■ Task brief: Please pick up the review of The Edge of Everything after its final sentence and write the next part, leaving the material that follows it out of the continuation.

### Given passage

My rating: 4 of 5 stars
If I do not return, it is only because not one but two worlds conspired to stop me. —X
The Edge of Everything is one of the most emotionally shocking novels I’ve read. It was like reading Heartless and It Ends with Us all over again. Trust me, booknerds. Please do not let the beautiful cover fool you. I heartily applaud Jeff Giles (and the publisher) for thinking of such a deceptive cover.
I approached this novel thinking that it was going to be a typical YA contemporary, so my expectations were low at worst and realistic at best. Now that I’ve finally finished it, I feel utterly foolish. In contrast to its light and beautiful cover, The Edge of Everything features a very dark, fantastical story. In fact, it can even be described as a thriller because it is one of those books that keep you on the edge of your seat as you constantly worry about the safety of the characters.
From the get-go, I want you to know that The Edge of Everything has a love story reminiscent of Romeo and Juliet. Most of the plot revolves around how Zoe and X desperately struggle to be together. However, their story is actually unique because X happens to be a paranormal bounty hunter, which in this context is tantamount to our modern Grim Reaper. X comes from a hellish place called the Lowlands, and he is tasked to collect the souls of unpunished criminals. For years, X has been resigned to his fate as a “killer,” but everything changes when he falls in love with Zoe. Sadly, the melody of their relationship is anything but perfect because it has a harmony of deadly repercussions. In totality, I enjoyed the plot of this book because it was delightfully suspenseful.

######
### Provided data

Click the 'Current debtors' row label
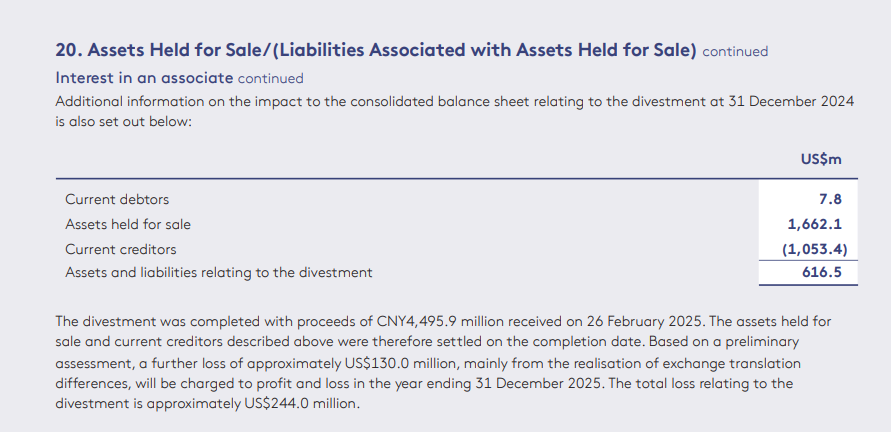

######

■ Reply to the task:
I found The Edge of Everything to be very intriguing because its characters were almost deliberately flawed. For instance, Zoe and X were aware of the dangers of their relationship, but they were too stubborn and selfish to break up. Also, both of them had a distinct distaste for obeying figures of authority. I felt so bad for Zoe’s mother and brother, whose lives were shattered as collateral damage. Gleaning from this, there were both character development and “character reduction” in this book. Zoe and X’s romance made them braver and compassionate, but it simultaneously made them more apathetic to the needs of others. Consequently, I did not have any favorite character in this book.
Nevertheless, I must say that I admired Zoe’s relationship with her brother Jonah, who had ADHD. Jonah had a very eccentric, naughty, and clingy personality, and I liked how Zoe was openly affectionate with him. She was usually sensitive to his needs, doing her best to meet them although it required her to go out of her comfort zone. I especially loved how she endearingly called him “bug.” Overall, I am glad that Jeff Giles was able to delicately explore such a unique connection between siblings.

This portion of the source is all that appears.